Hugh McLaughlin (October 1918 – 1 January 2006) was an Irish publisher and inventor. He was married to Nuala Ryan.

McLaughlin was born at Killygordan, County Donegal, in Ulster, the youngest child of a stationmaster. At 16, he became a barman's apprentice in Gardiner Street in Dublin, the largest city in Ireland. In 1935 he established a tailoring business with his sister Anne Beggs. By 1950 he was involved with a printing company called Fleet and began publishing magazines for greyhound owners. He printed Kavanagh's Weekly in 1952, which featured Patrick Kavanagh. Due to this success, Hugh McLaughlin decided to continue to publish indigenous Irish magazines. These would compete with British magazines. Titles included Creation, which was edited by his wife Nuala, Woman's Way, Woman's Choice, Business & Finance, This Week and Nikki. These magazines were published by his company, the Creation Group.

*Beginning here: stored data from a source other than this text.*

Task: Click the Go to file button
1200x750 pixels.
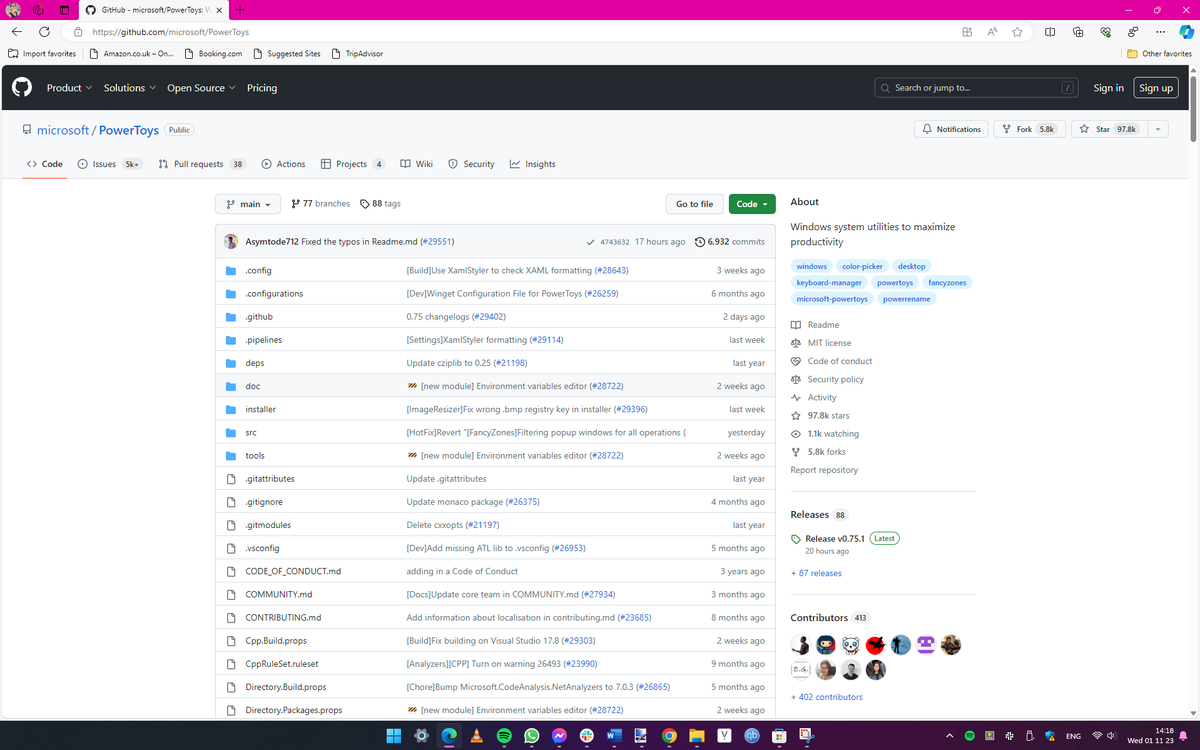Action: point(694,203)
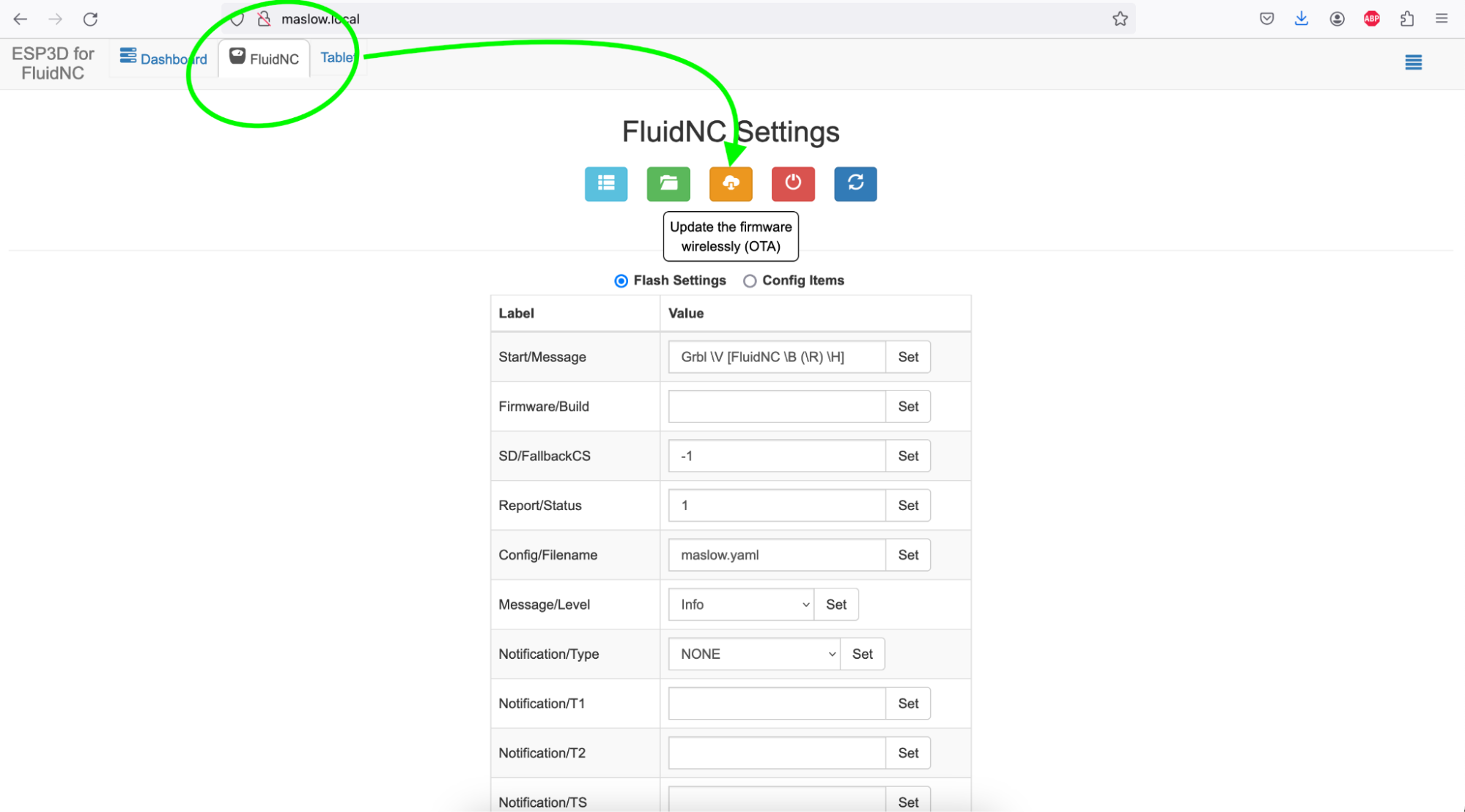Open the blue hamburger menu at right
The image size is (1465, 812).
point(1413,62)
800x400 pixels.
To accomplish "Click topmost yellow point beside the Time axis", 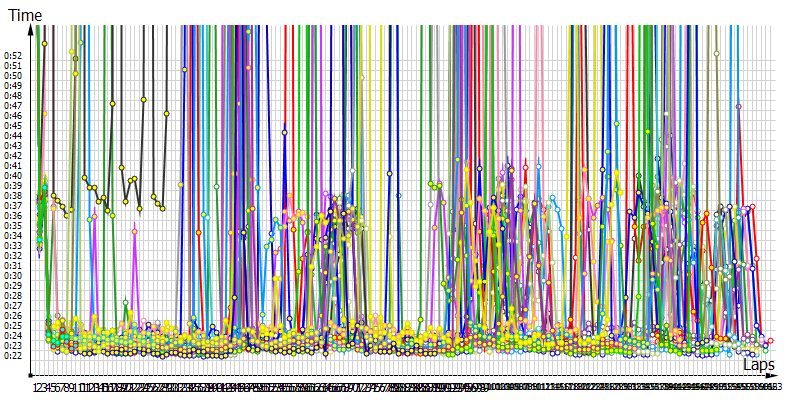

Business & Finance, still published today, is a business magazine established by McLaughlin in September 1964. He believed he could repeat in business media the success that was achieved by Irish Farmers Journal, which he had played a key role in establishing. Business and Finance was initially owned equally by McLaughlin himself; Noel Speidel, a surveyor with whom he had carried out successful property developments in Dublin, and its founder-editor Nicholas Leonard, who resigned as the financial editor of The Irish Times to join it. In 1965 all of McLaughlin's printing and publishing activities were combined in a new holding company called Creation Property and Printing, later changed to Creation Group. New Hibernia acquired a convertible loan interest in the company in the summer of 1965.

In October 1968 the News of the World bought a majority shareholding in the Creation group. Later on the same day, Robert Maxwell made a takeover bid for the British tabloid. The bid was rejected and the News of the World ended up being controlled by Rupert Murdoch. Following this, the Carr family, who were previously the largest shareholders in the News of the World, bought the majority holding in Creation group.

In 1973 McLaughlin founded the Sunday World with his business partner Gerry McGuinness. By 1977 Creation went into liquidation, which resulted in magazine titles being sold and in 1978 Independent Newspapers took a 54 per cent stake in the Sunday World. Hugh McLaughlin went on to establish another Sunday newspaper, the Sunday Tribune, with business partner John Mulcahy. In 1982 he unsuccessfully launched a daily newspaper, the Daily News. This was to be his last publishing venture.

In retirement, McLaughlin invented a machine, the Water Hog, that removed water from cricket pitches and putting greens.